Excerpted text:
Anne Inglis reads Rebecca Fischer’s memoir of life in the Chiara Quartet and general musings on music  

The Sound of Memory: Themes from a Violinist’s Life

The Sound of Memory: Themes from a Violinist’s Life

Rebecca Fischer

200PP ISBN 9780814258224

Mad Creek $22.95

 

It is a brave call to end an 18-year association with your fellow musicians as did the Chiara Quartet in 2018. The players had consistently received reviews for ground-breaking performances exploring memory, cohesiveness without the barrier of a score, and the harmony within this perfect balance of united purpose of individuals. This was a time-limited association and comes with its outcome of regret and yet renewed purpose for growth. At least that’s how I read it. One of the results is this fascinating part-memoir, part-autobiography, with poetry and musings on life, family and music.

Many of these ruminations are explored or recounted openly, drawing on reactions to experiences or the directions that life has taken. There is real erudition, too. This is no unfocused ramble and page-filling exercise. There is a feeling of intangibility in this book, almost as if the reader is filling in the blanks in their own responses, yet the writing includes recounting of the routines of a musician’s life, the challenges of combining parenthood with the road, and the inevitability of the author’s calling as a musician, with no choice but to continue to create the next generation of musicians in her family.

The book becomes more readable and relaxed as it progresses, and addresses its various themes with increasing fluency. But the scene is set from the start, and deals with themes of music heard in the womb, with family inheritance, and whether the musical imperative is inherited by Fischer’s own children. She moves between topics of attitudes to breastfeeding on tour, her ability to cope with this close relationship and its end, the role of her body in performance, and how her children cope with societal judgements. There is an engrossing chapter on the living, breathing memory of wood and the energy of objects, as well as the personalities of stringed instruments. She writes about sleep and the variety of sleep aids, this chapter beginning with a typical mixture of the practical and then the embroidery, layered and interwoven with the theme.

These reflections are fascinating yet strangely amorphous, difficult to grasp yet leaving a clear footprint in the reader’s memory. Included, too, are memories of touring, visiting (evidently, although last names not mentioned) Réné Morel and Jacques Francais in New York with her father, and the sickening smell of the men’s cologne. At the end she addresses the pandemic and the effect of an absence of performances, how her calluses dropped off, and the possibly ephemeral connection with her instrument.

Each chapter starts and meanders, sometimes in an unpredictable direction, but with always with a real ability to put these musings on paper with clarity and depth. The Sound of Memory is a book for the shelves, to dip into, to refresh one’s own thinking and to realise that being a performing solo artist is a complicated, thinking process. This book is a personal, absorbing response to the author’s practical and creative journey.

Available data:
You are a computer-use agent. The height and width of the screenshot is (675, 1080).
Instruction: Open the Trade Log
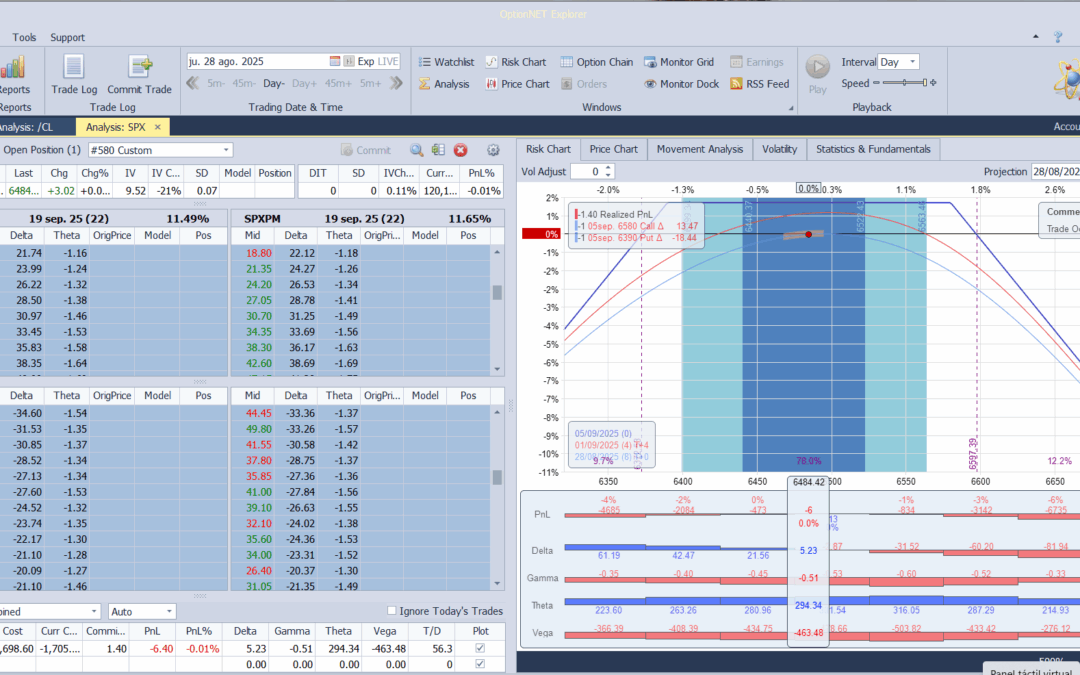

Your tasks:
A - According to the book review, in what year did the Chiara Quartet end its association?
B - Extract a passage from the book review word for word, beginning at the words "It is a brave" and stopping after the words "family and music.".

Responses by task:
A - 2018

B -
It is a brave call to end an 18-year association with your fellow musicians as did the Chiara Quartet in 2018. The players had consistently received reviews for ground-breaking performances exploring memory, cohesiveness without the barrier of a score, and the harmony within this perfect balance of united purpose of individuals. This was a time-limited association and comes with its outcome of regret and yet renewed purpose for growth. At least that’s how I read it. One of the results is this fascinating part-memoir, part-autobiography, with poetry and musings on life, family and music.